## PROBLEM STATEMENT
Starting at the line that contains "You are a GUI" in the listing below, write out every line word for word until you have written the line that contains "Viewport: 705px width, 1568px height.".

## DATASET RECORDS

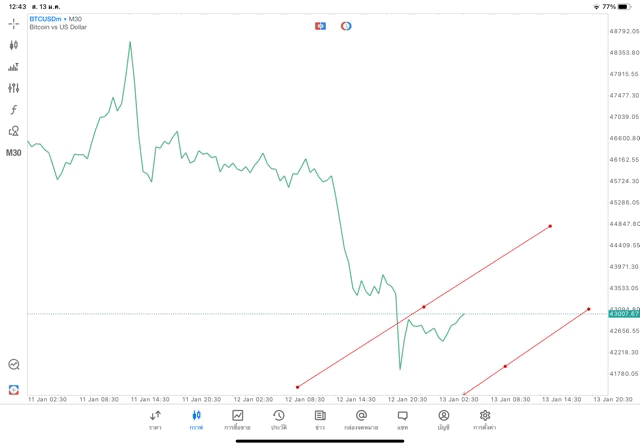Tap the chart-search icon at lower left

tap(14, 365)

--

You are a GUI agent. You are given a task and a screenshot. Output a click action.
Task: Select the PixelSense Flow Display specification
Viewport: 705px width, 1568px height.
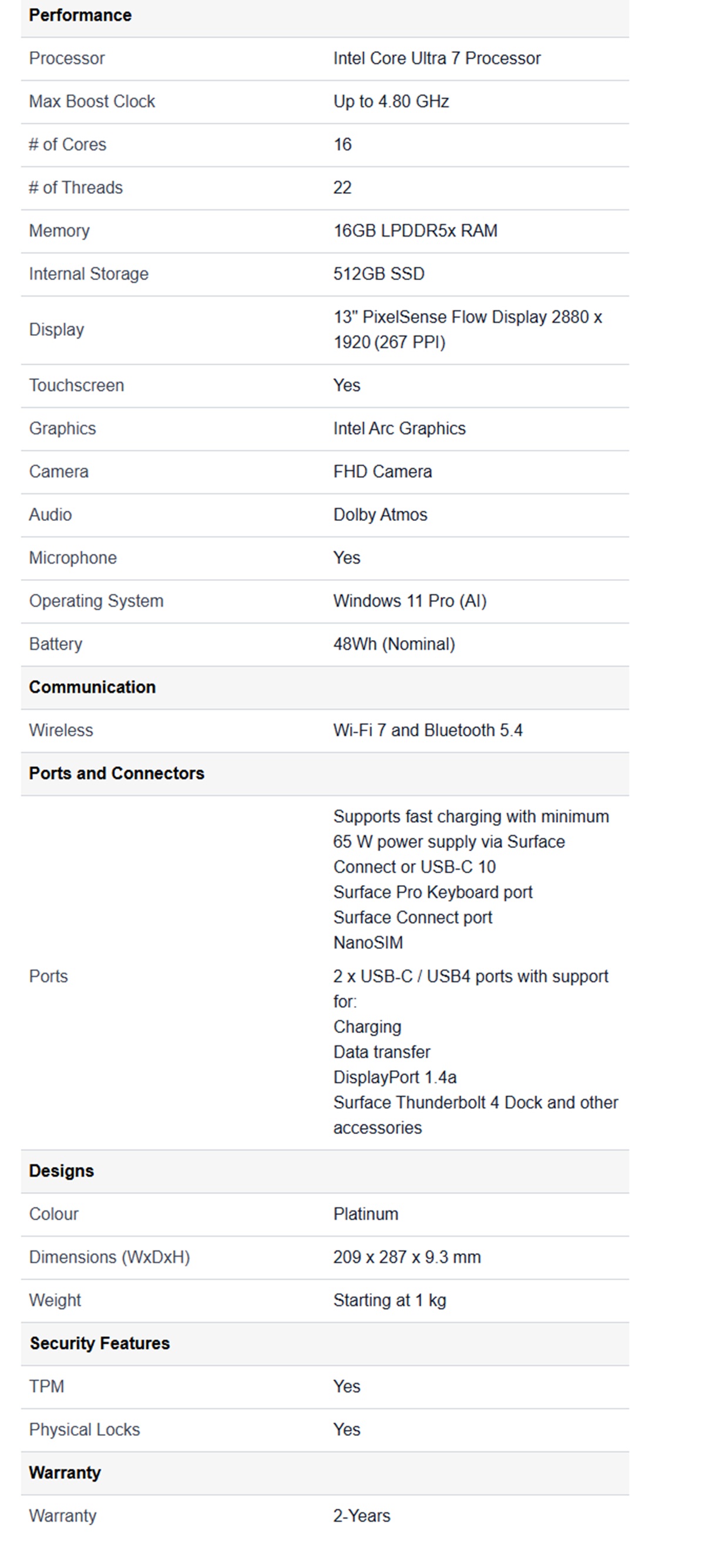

---

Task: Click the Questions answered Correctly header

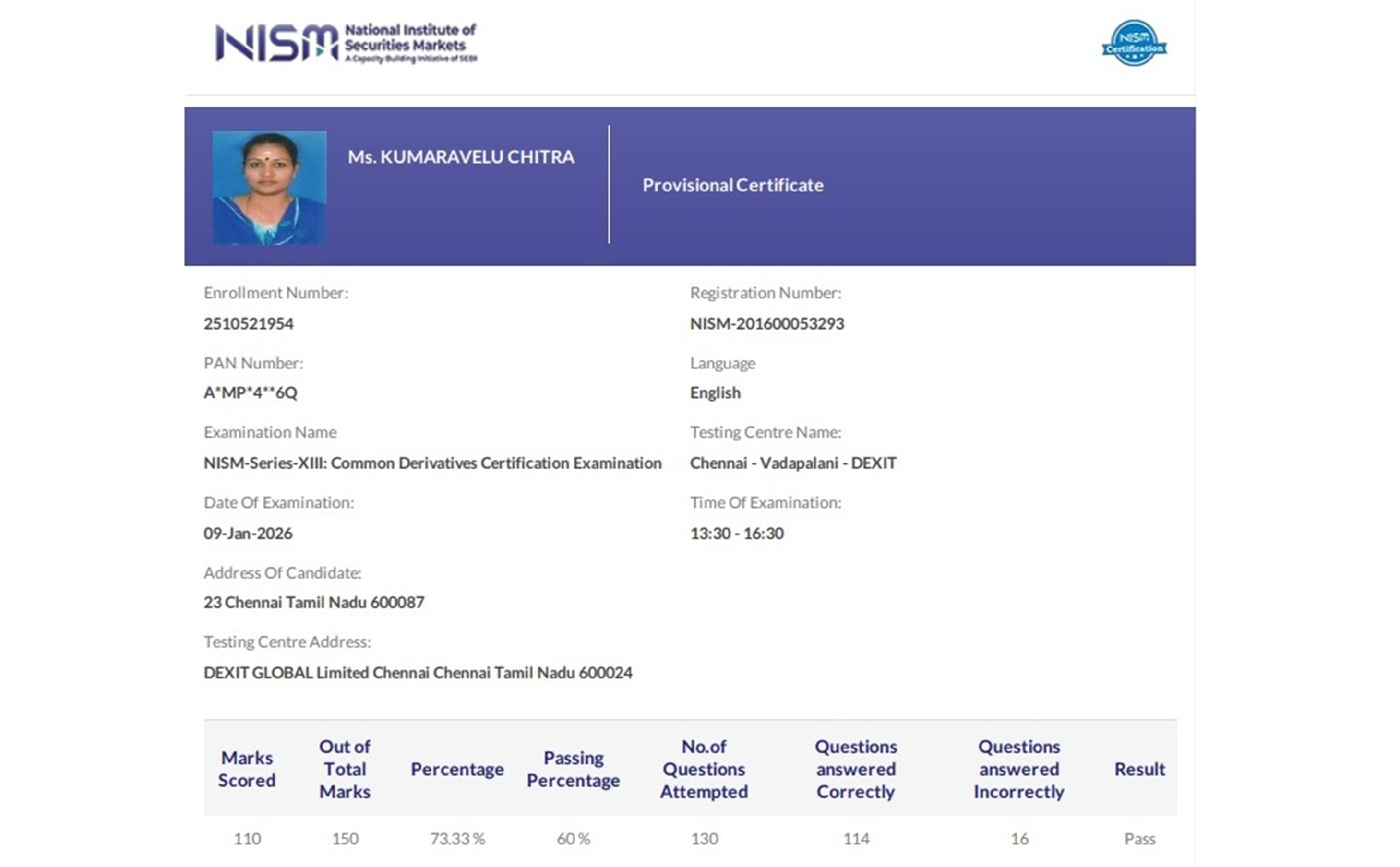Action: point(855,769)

## TASK OUTPUT
You are a GUI agent. You are given a task and a screenshot. Output a click action.
Task: Select the PixelSense Flow Display specification
Viewport: 705px width, 1568px height.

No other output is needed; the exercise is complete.